Chinese politician (born 1969)

Yu Bo (于波; born October 1969) is a Chinese politician currently serving as secretary of the Yanqing District Committee of the Chinese Communist Party (CCP) in Beijing. A native of Fengcheng, Liaoning, Yu has spent most of his career in local governance, water resources administration, youth affairs, and regional development, including service in Tibet as part of a paired assistance program.

== Biography ==
Yu Bo was born in October 1969 in Fengcheng, Liaoning. He joined the Chinese Communist Party in January 1991 and began his professional career in July 1992. Yu graduated from China Agricultural University (formerly Beijing Agricultural Engineering University), majoring in farmland water conservancy engineering. He later earned a master's degree in engineering and holds professional qualifications as a senior political affairs specialist and engineer.
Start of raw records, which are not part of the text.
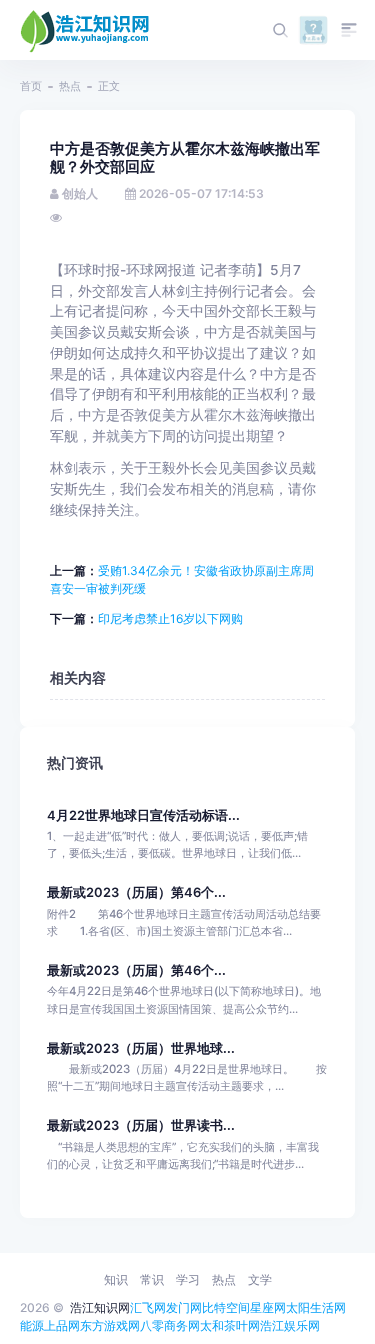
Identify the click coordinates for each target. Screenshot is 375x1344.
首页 (31, 86)
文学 (260, 1279)
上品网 (62, 1325)
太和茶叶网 (230, 1325)
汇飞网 (148, 1307)
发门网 (184, 1307)
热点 (70, 86)
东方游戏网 (110, 1325)
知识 (116, 1279)
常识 (152, 1279)
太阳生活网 (316, 1307)
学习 (188, 1279)
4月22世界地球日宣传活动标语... (143, 815)
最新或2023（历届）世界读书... (141, 1125)
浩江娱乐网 (290, 1325)
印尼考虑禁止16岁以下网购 (170, 618)
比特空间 (226, 1307)
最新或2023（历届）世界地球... (141, 1048)
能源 (32, 1325)
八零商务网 (170, 1325)
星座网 (268, 1307)
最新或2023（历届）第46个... (136, 892)
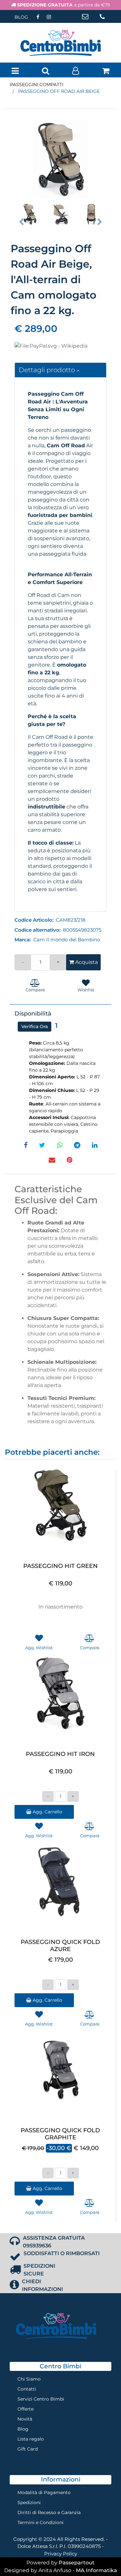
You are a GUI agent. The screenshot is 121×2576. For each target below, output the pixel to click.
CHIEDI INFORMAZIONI (42, 2285)
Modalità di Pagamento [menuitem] (44, 2492)
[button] (60, 157)
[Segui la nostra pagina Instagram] (49, 17)
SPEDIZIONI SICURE (39, 2270)
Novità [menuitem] (24, 2419)
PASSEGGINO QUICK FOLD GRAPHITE (60, 2134)
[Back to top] (103, 2558)
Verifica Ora (34, 1026)
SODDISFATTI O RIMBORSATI (62, 2253)
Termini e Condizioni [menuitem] (40, 2522)
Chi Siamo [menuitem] (29, 2379)
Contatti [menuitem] (26, 2389)
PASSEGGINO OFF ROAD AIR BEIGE (59, 91)
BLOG (21, 17)
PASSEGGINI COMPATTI (36, 84)
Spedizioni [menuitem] (29, 2502)
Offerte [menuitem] (25, 2409)
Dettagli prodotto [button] (47, 370)
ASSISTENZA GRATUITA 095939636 (54, 2242)
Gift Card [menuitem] (27, 2449)
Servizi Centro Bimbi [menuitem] (40, 2399)
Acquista (86, 962)
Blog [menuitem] (22, 2429)
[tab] (60, 370)
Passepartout (77, 2563)
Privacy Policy (60, 2554)
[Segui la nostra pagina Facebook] (38, 17)
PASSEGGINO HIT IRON (60, 1754)
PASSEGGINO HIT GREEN (60, 1566)
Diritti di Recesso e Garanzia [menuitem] (49, 2512)
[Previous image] (21, 222)
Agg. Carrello (46, 1812)
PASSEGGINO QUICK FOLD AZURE (60, 1946)
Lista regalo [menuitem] (30, 2439)
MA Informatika (96, 2570)
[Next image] (99, 222)
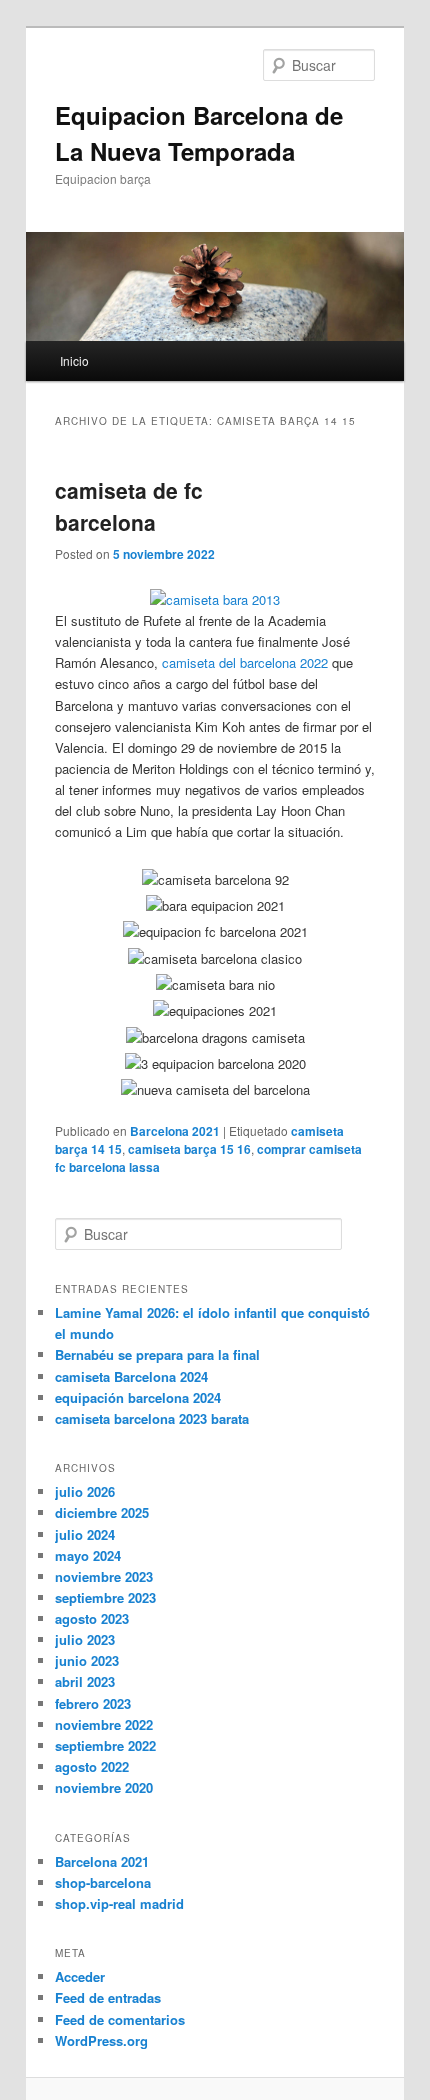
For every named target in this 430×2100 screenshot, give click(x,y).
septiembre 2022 (105, 1745)
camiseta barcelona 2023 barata (152, 1418)
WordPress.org (101, 2040)
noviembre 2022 (104, 1724)
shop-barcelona (103, 1882)
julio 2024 (85, 1534)
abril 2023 (85, 1681)
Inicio (74, 360)
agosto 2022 (92, 1766)
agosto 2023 (92, 1618)
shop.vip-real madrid (119, 1903)
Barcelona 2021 (175, 1131)
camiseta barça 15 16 (189, 1149)
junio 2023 (87, 1660)
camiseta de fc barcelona (129, 506)
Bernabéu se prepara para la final (157, 1354)
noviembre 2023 (104, 1576)
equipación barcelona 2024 (138, 1397)
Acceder (80, 1976)
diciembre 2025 (102, 1512)
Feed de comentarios (120, 2019)
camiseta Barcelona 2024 (131, 1376)
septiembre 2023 (105, 1597)
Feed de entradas (108, 1997)
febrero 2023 (93, 1703)
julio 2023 (85, 1639)
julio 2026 (85, 1491)
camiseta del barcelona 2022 (245, 662)
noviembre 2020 (104, 1787)
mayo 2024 (88, 1555)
Yu started his career in Changping District, Beijing, where he worked in the water resources system and gradually advanced from staff member to section chief. He later served as Deputy Secretary and then Secretary of the Changping District Communist Youth League Committee, followed by leadership roles at the township and district levels, including Party Secretary of Yangfang Town and director of the district's Development and Reform Commission.

As part of Beijing's paired assistance to Tibet, Yu was appointed Party Secretary of Damxung County in the Tibet Autonomous Region, serving concurrently at the deputy prefectural level. After returning to Beijing, he was appointed a member of the Beijing Municipal Committee for Agriculture and Rural Affairs and deputy director of the Beijing Municipal Commission of Agriculture.
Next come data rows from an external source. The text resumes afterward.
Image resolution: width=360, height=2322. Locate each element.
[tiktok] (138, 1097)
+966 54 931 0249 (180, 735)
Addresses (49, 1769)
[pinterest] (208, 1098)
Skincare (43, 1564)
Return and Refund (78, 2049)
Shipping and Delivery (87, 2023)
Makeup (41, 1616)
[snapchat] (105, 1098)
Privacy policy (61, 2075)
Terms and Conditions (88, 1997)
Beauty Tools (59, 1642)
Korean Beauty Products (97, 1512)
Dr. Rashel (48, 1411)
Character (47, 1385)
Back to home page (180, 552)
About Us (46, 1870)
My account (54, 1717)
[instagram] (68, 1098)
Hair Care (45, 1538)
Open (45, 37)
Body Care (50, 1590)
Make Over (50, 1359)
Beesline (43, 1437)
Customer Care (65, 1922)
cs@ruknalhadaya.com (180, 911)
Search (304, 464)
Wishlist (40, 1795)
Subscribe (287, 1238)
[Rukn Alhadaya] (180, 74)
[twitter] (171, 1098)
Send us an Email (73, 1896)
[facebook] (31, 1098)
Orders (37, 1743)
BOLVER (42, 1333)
In January 2015, Yu became a member of the Standing Committee of the Fangshan District Committee and served as head of the Organization Department. He was later appointed Vice Mayor of Fangshan District. In December 2018, he was transferred to Yanqing District, where he served as Deputy Party Secretary, Acting District Mayor, and subsequently District Mayor. In April 2022, Yu Bo was appointed Secretary of the Yanqing District Committee of the Chinese Communist Party.

Yu is a delegate to the 20th National Congress of the Chinese Communist Party and a member of the 13th Beijing Municipal Committee of the Chinese Communist Party.